Pour la santé psychique au Malawi

Malgré la fréquence des maladies neurologiques et psychiques les possibilités de les traiter sont rare au Malawi. C’est pourquoi DIFAEM soutient des programmes de formation pour le personnel médical dans le domaine de la santé psychique et mental pour les soins et la sensibilisation des malades dans les villages.

Joyce, une jeune étudiante, arrive à l‘hôpital de Nkhoma au Malawi à cause d’un fort mal au ventre. On ne trouve rien qu’a pu causer ses douleurs et on la retourne chez elle. Elle revient et cette fois-ci elle se plaint de maux divers, mais on ne peut encore une fois pas lui aider. Lors de sa quatrième visite à l’hôpital elle est examinée par un infirmier, Lombani Mhango. Il avait participé à une formation supplémentaire au sujet des maladies psychiques et il lui demande s’il y a quelque chose d’accablant dans sa vie. Et puis elle s’éclate: à l’université de Lilongwe la rumeur circule qu’elle est VIH positive. Elle est exclue et harcelée quoiqu’elle puisse réfuter la rumeur par un test VIH de résultat négatif.

Cette situation était très accablante pour elle. Joyce avait commencé ses études pleine d’enthousiasme, parce que c’est assez rare que les parents financent des études d’une fille. Elle s’était confiée à ses parents qui lui avaient conseillé de ne pas se laisser décourager. Ces visites à l’hôpital étaient des appels au secours qu’on a pu comprendre. Après des entretiens avec Lombani, Joyce commençait à se distancier de cette situation accablante. Les maux physique de l’étudiante se sont améliorés et elle a retourné à l’université. Aujourd’hui elle est en bonne condition et elle est contente d’être capable de finir ses études.

Des raisons diverses

Les raisons pour les maladies psychiques dans les pays de faibles ressources sont multiples. Les facteurs de risque sont le stress causé par les guerres et les conflits, la fuite, les catastrophes naturelles, la violence contre les femmes et la marginalisation sociale. Mais il y a aussi des maladies physiques qui influencent la santé psychique comme le VIH.  Souvent c’est  regardé comme punition de Dieu ou causé par des démons. C’est pour cela que les malades psychiques sont souvent stigmatisé(e)s, discriminé(e)s, même caché(e)s par ses familles. Dans les pays africains il y a de grands déficits quand aux soins de malades psychiques.
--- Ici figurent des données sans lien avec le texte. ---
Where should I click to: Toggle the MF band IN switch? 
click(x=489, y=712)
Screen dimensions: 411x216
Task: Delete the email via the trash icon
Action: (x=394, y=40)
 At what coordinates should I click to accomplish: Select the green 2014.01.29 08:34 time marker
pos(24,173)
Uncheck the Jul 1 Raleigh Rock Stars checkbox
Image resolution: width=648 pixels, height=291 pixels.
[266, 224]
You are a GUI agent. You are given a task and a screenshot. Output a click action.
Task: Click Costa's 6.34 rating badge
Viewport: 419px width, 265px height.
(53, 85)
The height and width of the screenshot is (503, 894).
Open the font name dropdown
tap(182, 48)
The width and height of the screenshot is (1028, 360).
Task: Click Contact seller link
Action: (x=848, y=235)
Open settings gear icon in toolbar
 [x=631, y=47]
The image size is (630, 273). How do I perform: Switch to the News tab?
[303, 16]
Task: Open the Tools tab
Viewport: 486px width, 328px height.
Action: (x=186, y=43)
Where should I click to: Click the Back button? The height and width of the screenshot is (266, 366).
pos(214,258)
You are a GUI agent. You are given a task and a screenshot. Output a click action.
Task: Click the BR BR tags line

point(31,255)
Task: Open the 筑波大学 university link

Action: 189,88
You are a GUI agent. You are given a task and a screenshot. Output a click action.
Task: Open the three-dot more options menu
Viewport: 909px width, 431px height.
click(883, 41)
Sortir les maladies du tabou

Même si les maladies neurologiques comme l’épilepsie, des dépressions et des troubles anxieux sont largement répandus il y a peu de possibilités de les traiter. Mais la sensibilisation est urgemment nécessaire.  C’est la raison pour laquelle on a intégré le sujet santé mentale/psychique dans le programme existant de l’hôpital partenaire de DIFAEM au district Lilongwe.

DIFAEM soutient donc des formations du personnel médical dans le domaine des maladies et de la santé psychiques. Ces personnes qualifiés forment des groupes de spécialistes qui travaillent à l’hôpital et visitent les villages. Là, ils instruisent la population et sensibilisent les chefs des villages. Ils visitent régulièrement les malades psychiques chez eux, leur apportent des médicaments ou s’occupent de l’hospitalisation si nécessaire. Ils accompagnent aussi des groupes de soutient des toxicomanes et des dépendants de l’alcool. Et ils s’occupent des épileptiques et leur apportent les médicaments indispensables sans que les malades doivent se mettre sur des longs chemins difficiles.